## [Source extract]
▬▬▬▬▬▬▬▬▬▬

What I’m Watching

Not counting the just completed Open Championship and the Tour de France, overlapping highlights of the sporting calendar that seriously taxed my DVR and remote control skills.

I’m deep into Shtisel on Netflix. I may as well be living in Jerusalem. The three season series was a huge hit among American Jews, but this gentile digs it too.

Tonight I watched Season 1, Episode 11 which is my favorite so far. The series beautifully depicts the costs and benefits of strict religious community. And also, the costs and benefits of extremely close families.

The slower pacing, the incredible background music, the covert sexuality all make for an incredibly unique and rewarding experience.

Unless you’re hopelessly modern, book your flight for Jerusalem soon, you won’t be disappointed.

The Biebs Ditches His Dreads

Before and after pictures and the story here.

The Bieb’s experience highlights how the lines between cultural appreciation and cultural appropriation can be blurry.

Here’s a helpful start in distinguishing between the two.

“Appreciation is when someone seeks to understand and learn about another culture in an effort to broaden their perspective and connect with others cross-culturally. Appropriation on the other hand, is simply taking one aspect of a culture that is not your own and using it for your own personal interest.”

The social media mob immediately decided Bieber was not broadening his perspective or connecting with others cross-culturally, instead he was using his dreads for his own personal interest.

▬▬▬▬▬▬▬▬▬▬

## [Problem description]
Write out the passage of the blog post between "Tonight I watched" and "the story here.", inclusive, word for word. Draw only on the blog post above.

## [Text and item location entries]

▬▬▬▬▬▬▬▬▬▬

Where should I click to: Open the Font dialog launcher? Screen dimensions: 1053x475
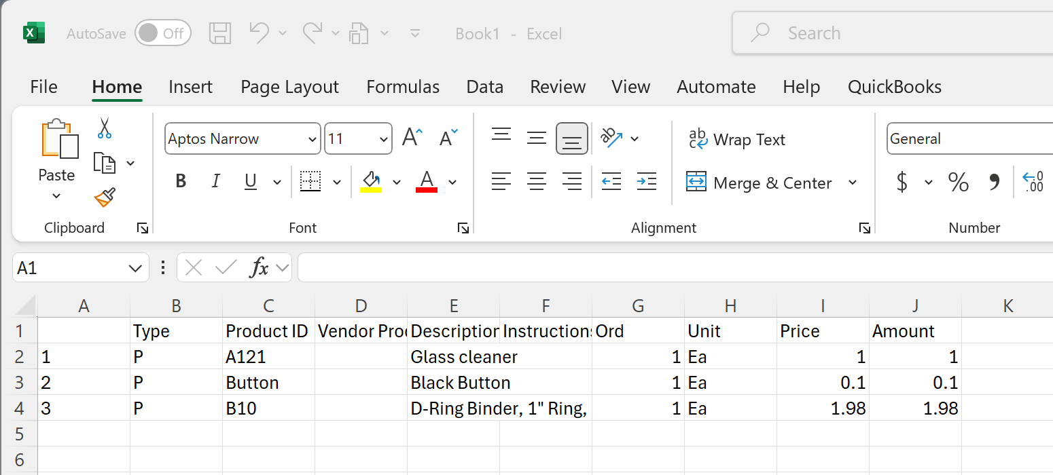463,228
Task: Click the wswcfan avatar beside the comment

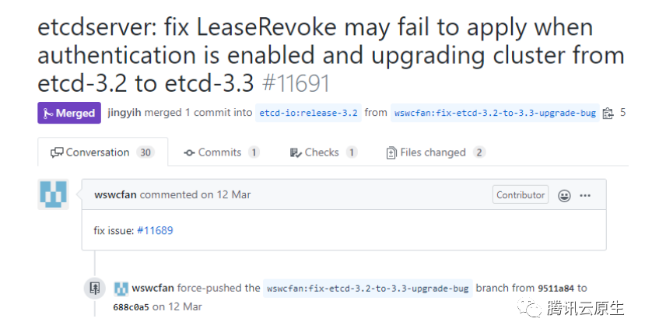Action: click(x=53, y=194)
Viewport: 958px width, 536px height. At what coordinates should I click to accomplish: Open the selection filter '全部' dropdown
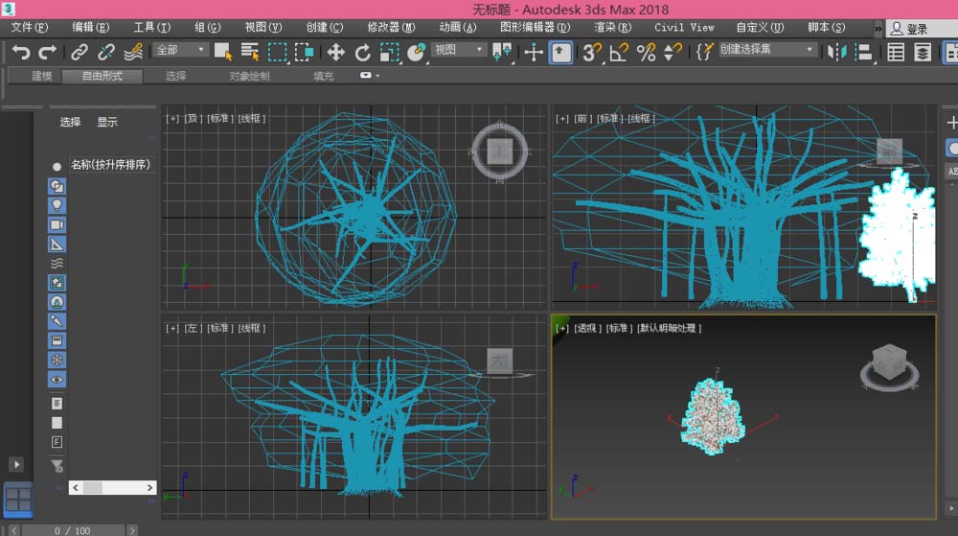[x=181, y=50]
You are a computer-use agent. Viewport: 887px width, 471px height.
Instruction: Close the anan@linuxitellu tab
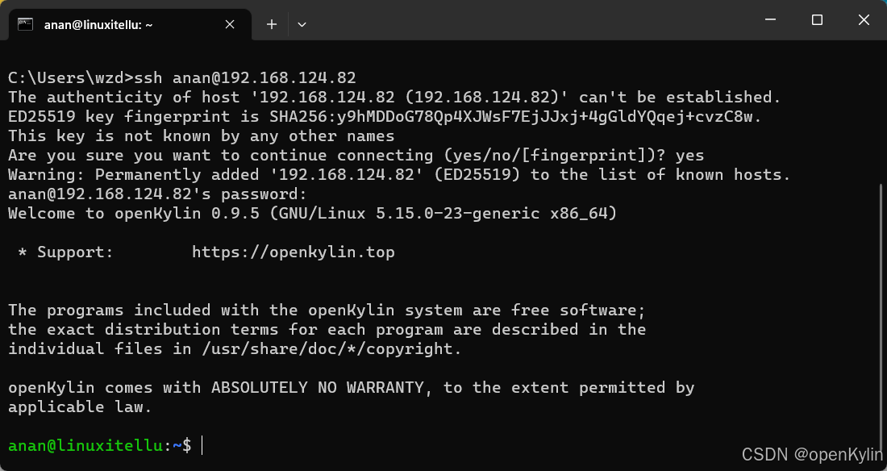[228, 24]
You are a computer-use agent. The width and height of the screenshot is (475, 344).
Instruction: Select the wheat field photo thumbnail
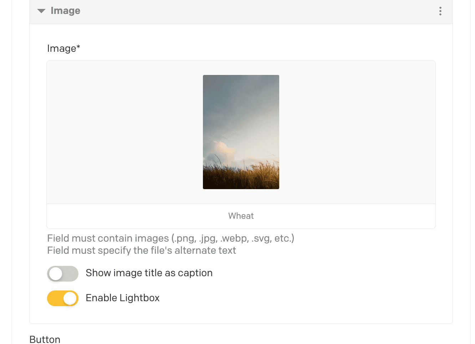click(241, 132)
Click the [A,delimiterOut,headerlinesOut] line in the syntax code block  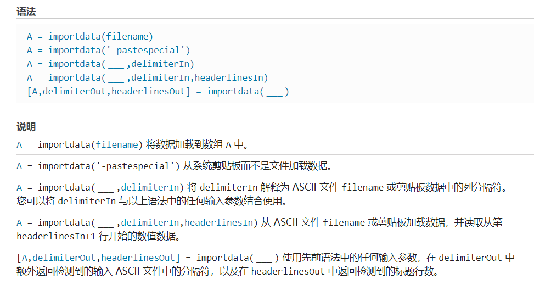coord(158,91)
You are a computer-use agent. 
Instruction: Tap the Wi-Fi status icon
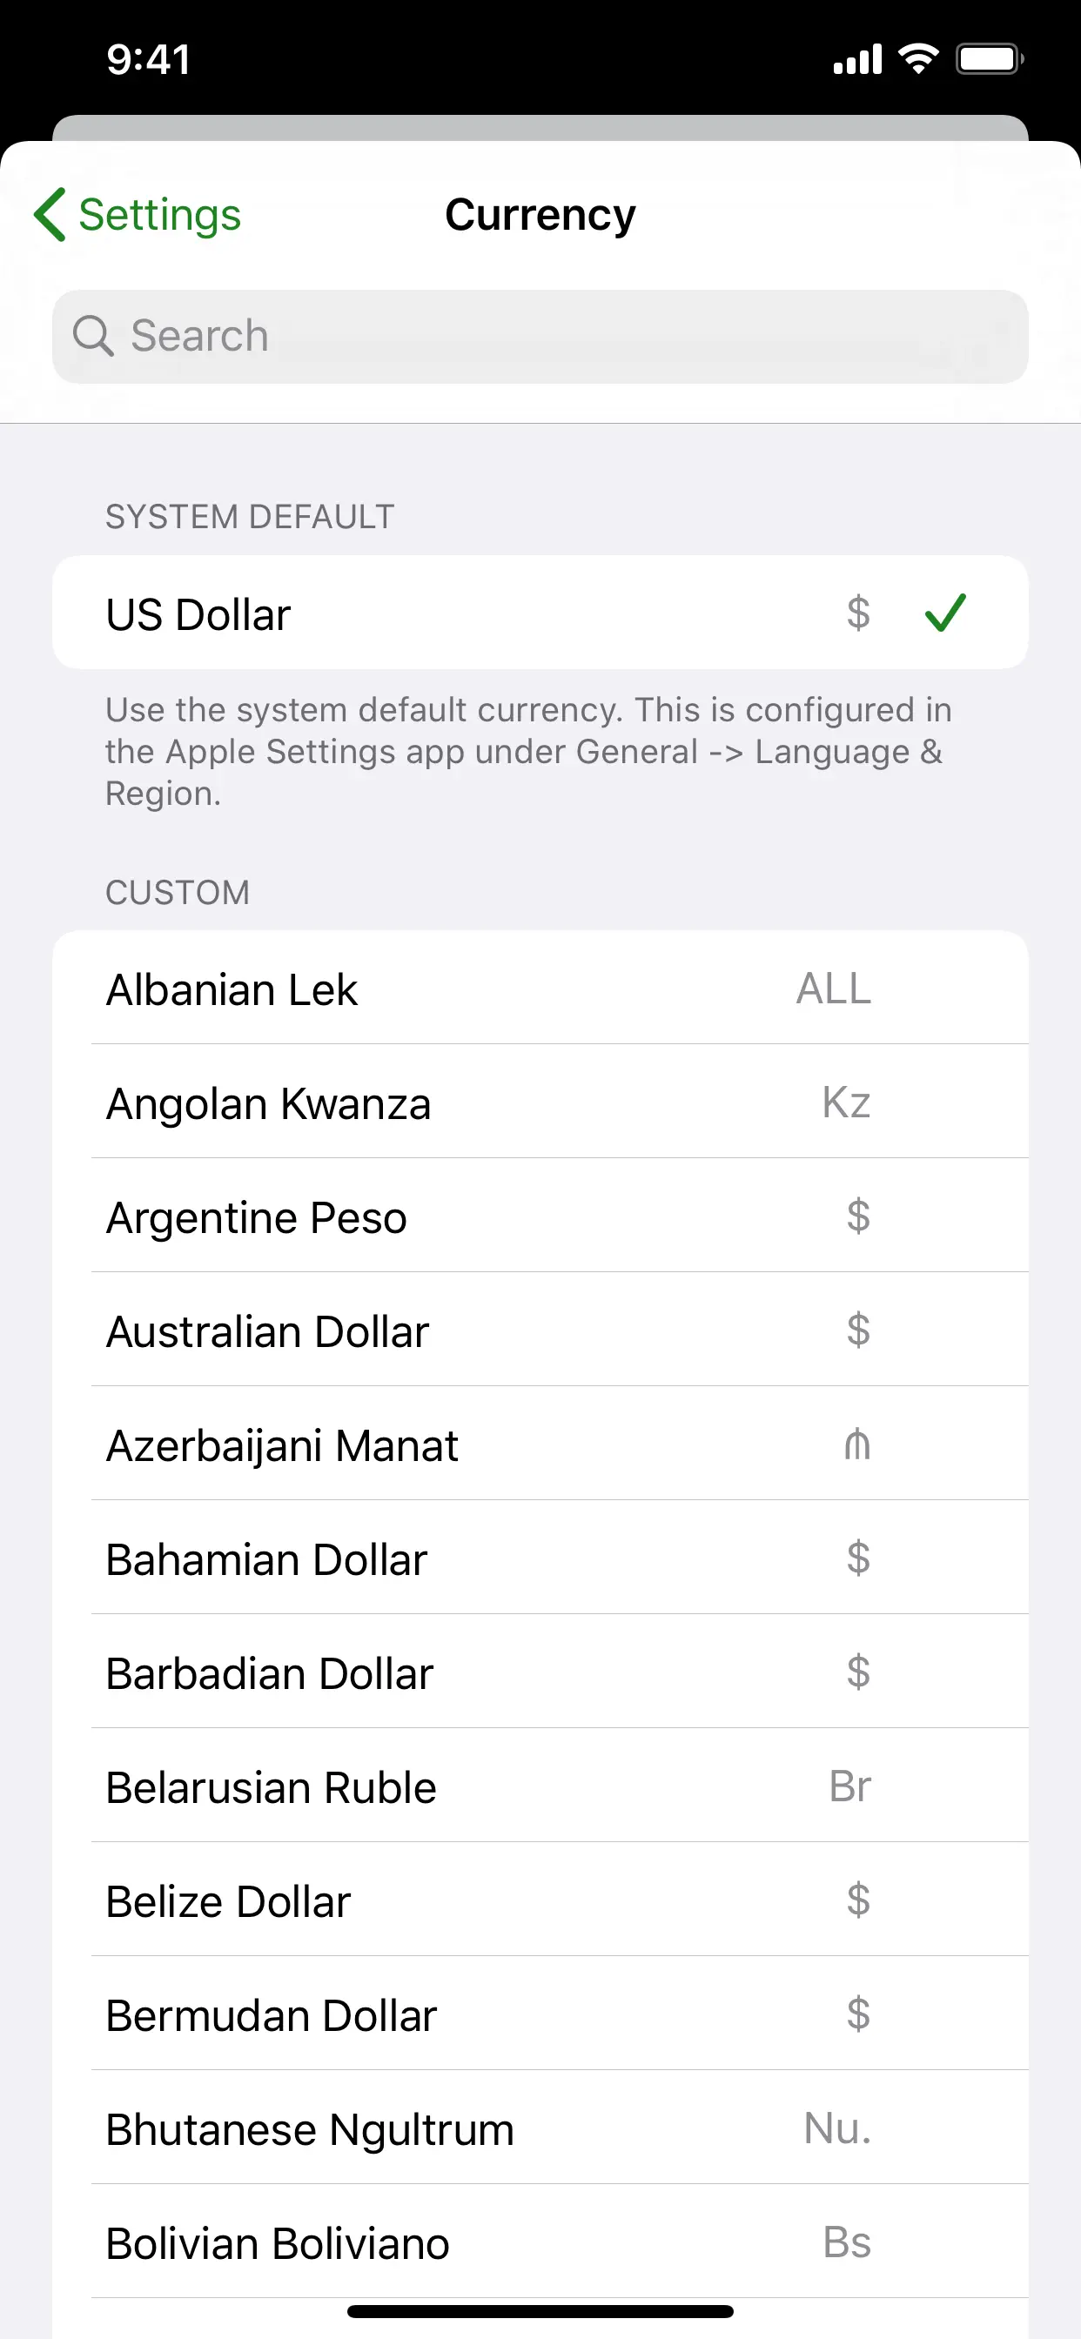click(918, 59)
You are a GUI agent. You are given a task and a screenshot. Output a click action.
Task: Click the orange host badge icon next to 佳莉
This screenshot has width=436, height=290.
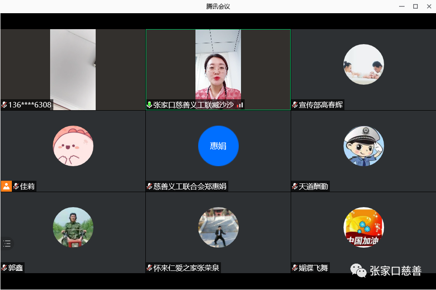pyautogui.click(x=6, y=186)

▬▬▬▬▬▬▬▬▬▬

## [Answer to this task]
Tonight I watched Season 1, Episode 11 which is my favorite so far. The series beautifully depicts the costs and benefits of strict religious community. And also, the costs and benefits of extremely close families.

The slower pacing, the incredible background music, the covert sexuality all make for an incredibly unique and rewarding experience.

Unless you’re hopelessly modern, book your flight for Jerusalem soon, you won’t be disappointed.

The Biebs Ditches His Dreads

Before and after pictures and the story here.